The headline of the article was the equivalent of and they had put the word pregnant in inverted commas because for the sake of grammar they had to use the masculine word but the problem is that the French masculine version of pregnant a) isn't an adjective but a noun b) doesn't mean pregnant. They weren't sarky inverted commas and the article was similar in content and tone to the one in the OP. It really was a grammar / language issue.

Although I live in France and speak French I hadn't thought about this aspect before. There are going to be real language problems as certain words just don't work or even exist which would be grammatically correct and trans correct. Also, the French are very strict and protective of their language and there is an institution called l'Acadamie Francaise which decides what is officially French and what's not.

I know language is fluid and all that but things are going to be very complicated for any language that has gender.

M0stlyHet · 11/01/2017 22:05

Prawn, since MNHQ has decided not to give us a "hide poster" facility, a previous denizen of FWR, StewieGriffinsMom (who was fab, and I miss her) invented the "virtual hide poster button". The idea was you pretended you'd pressed it then proceeded through the thread on that basis.

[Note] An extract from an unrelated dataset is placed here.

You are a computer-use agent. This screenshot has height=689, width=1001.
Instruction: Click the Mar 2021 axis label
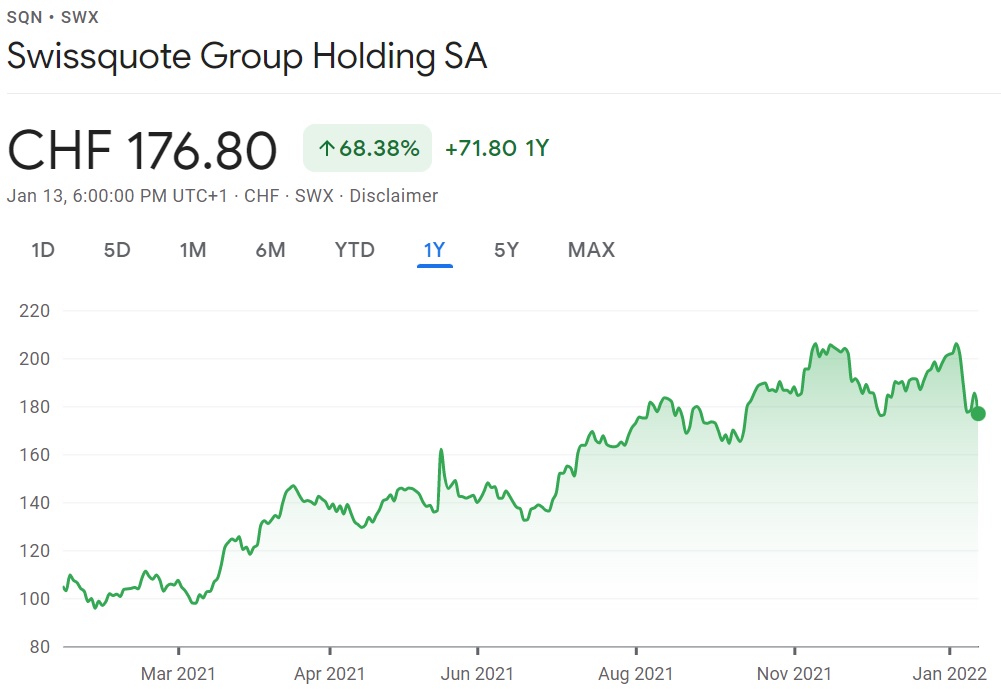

CharlieSierra · 11/01/2017 22:12

I was thinking that exact thing, but it would only work if everyone did it, otherwise the subject of the thread changes and if you tried to stick to the original you could end up feeling like the hidden one.

YetAnotherSpartacus · 11/01/2017 22:14

Yes all, please do ignore the troll saying 'look at meeeeeee, look at meeeee' and get this thread back on topic.

Aside from the linguistic conundrums Beach, (and one of the headfucks to me learning basic French was the idea that inanimate objects had gender), did the article signal any particular perspective on the issue?